Living with crows

    Understanding crows

    Crows are highly intelligent birds that adapt quickly to new situations by watching, learning and communicating with each other. They have large forebrains — an adaptation to life in a challenging environment where food can be difficult to find. A scavenger needs to be smart enough to capitalise on patchy food sources (crows have even learnt to eat cane toads by flipping them over to avoid their poison glands).

    People have always lived with crows. Crows have always lived with people. Historically, crows were seen as providing a ‘hygiene service’ by recycling rubbish and removing dead animals (and even human corpses during times of war or plague). Too many crows were seen as a sign that there was a dead animal somewhere nearby or a mess that needed cleaning up. This rule still applies: if there’s too much edible rubbish around then crows will naturally move in, and breed up if the supply persists. Then, too many crows can mean noise from calls (day or night), rubbish bins and dog bowls being raided for food, and even having the windscreen wipers pulled off your car!

    The essence of living in balance with crows is to better manage the things that attract them in the first place.

    The actions that need to be taken to discourage crows are simple, but complex: simple because anyone can do them but complex because everyone needs to do them together.

    Below are six ways that the community can work together to keep the crow population in balance.

    1. Don't feed crows

    Feeding wild animals is a way of getting close to them and befriending them. However, regular feeding may encourage crows to congregate in the area surrounding a new food source. This is when they become a problem.

    Crows don’t need extra food and shouldn’t be fed. Some people will continue to feed them regardless of the consequences. In these situations, it is best to limit the amount of food so that only one or two crows are being fed. Even this should only happen every few days so that it becomes one of a number of food sources that the crows rely on.

    2. Keep a lid on your rubbish

    An overfull wheelie bin or a garbage bag with food scraps in it is too much for a crow to resist. A crow will peck out anything edible but they will also scatter rubbish around in the process. The solution is to keep the lids on rubbish containers tightly closed at all times.

    If your wheelie bin is overflowing, ask your neighbour if they have space in their bin. Or if you have space in your bin, offer it to your neighbour. (People are much easier to train than crows!)

    3. Crows aren't pets

    Pet food should be covered or removed after your pet has finished feeding in case it becomes a food source for crows (and rats and toads).

    4. Picnic ground etiquette

    Whenever food is brought into open areas it attracts opportunists like crows. While the initial temptation is to feed these animals, it can soon create a problem when animals learn to beg for or steal food. This can also become a health and safety problem when an animal moves from a rubbish bin to your picnic table.

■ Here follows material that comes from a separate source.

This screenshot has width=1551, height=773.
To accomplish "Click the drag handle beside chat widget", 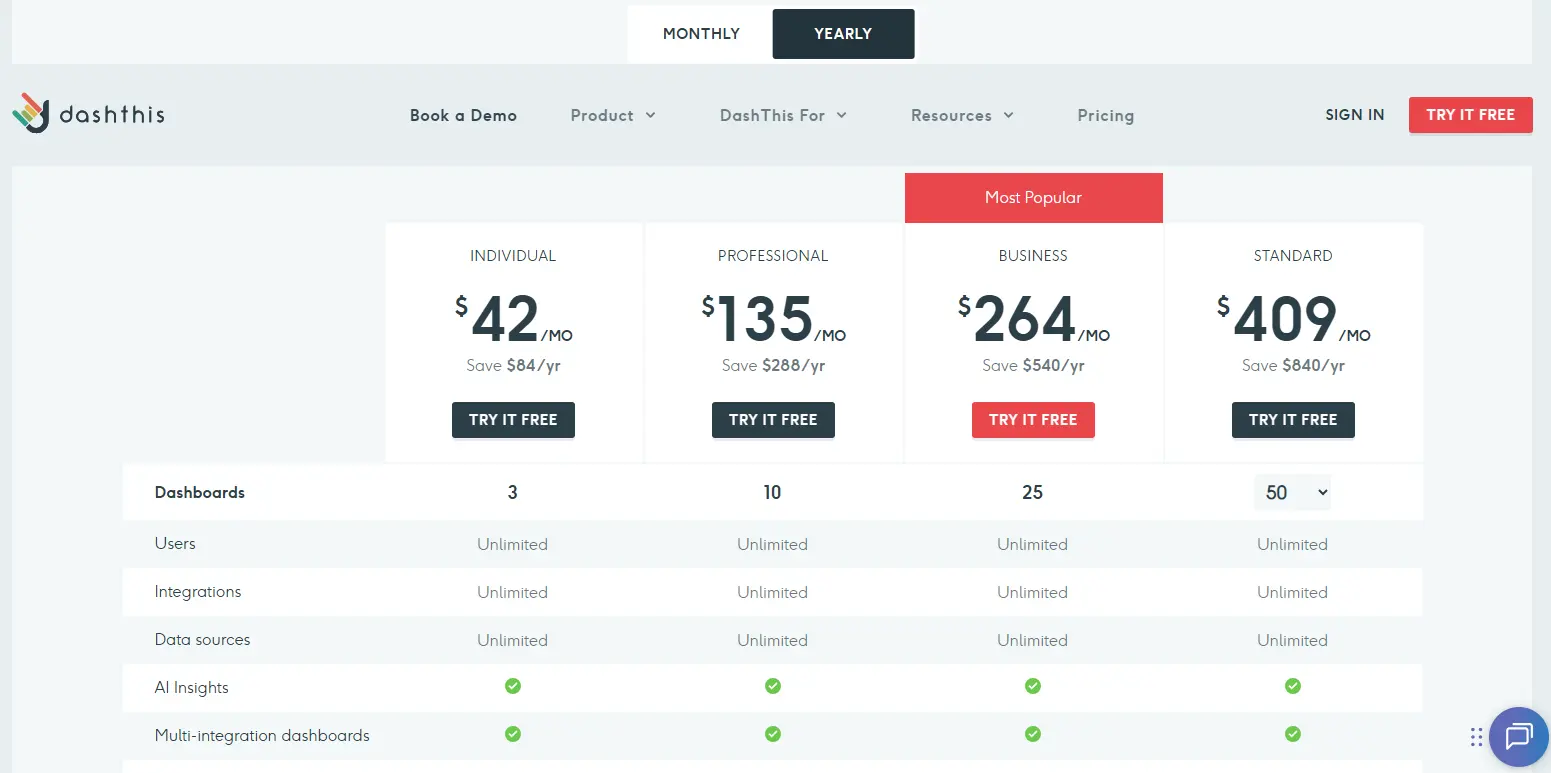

    Some picnic areas have rubbish bins without lids making it easy for you to put rubbish in, and for crows to take it back out. If there are crows around, there is little point putting rubbish into an open bin. Take responsibility for your rubbish and take it with you.

    Crow-proof rubbish bins are the best options for public parks and eating areas. Approach your local council if you are aware of an area that needs better waste management.

    5. No more fast food or takeaways (for crows)

    Part of the appeal of fast food is that there is no cleaning up. But there is still a responsibility to dispose of any scraps properly. Use crow-proof bins wherever possible. Owners of fast food and takeaway businesses should ensure rubbish bins have lids and educate their patrons about crows and their impacts.

    6. Keeping a lid on school ground rubbish

    Once again, food scraps in rubbish bins without secure lids can create a food source for crows, and a lot of mess for cleaning staff. Rubbish bins must have secure lids and food on display at tuckshops may need to be covered.

    Students need to be educated about crows and schools can build ‘crow education’ activities into the curriculum to actively encourage students to be responsible about disposing of food scraps.

    Is a scarecrow the answer?

    People have been trying to scare crows since the beginnings of agriculture 10,000 years ago. Scarecrows seem to have been better at frightening people than crows and may have only kept crows away long enough for farmers to get their crops established before the crows lost their fear and returned. Today the job of frightening noisy or destructive crows is even harder as they are completely familiar with people and, to a crow, a traditional scarecrow is now little more than a decorated perch.

    And if you get rid of all the crows

    This is never going to happen; nor is it a good idea. A world without crows will be one where rubbish and dead animals will become food for rats, flies and other decomposers to slowly break down. Similarly old and sick animals that are no longer able to fend for themselves in the wild will be more likely to endure ongoing pain and hunger before they die. And the suburbs and bush will lose one of their most characteristic Australian sounds: the call of the crow. Be careful what you wish for.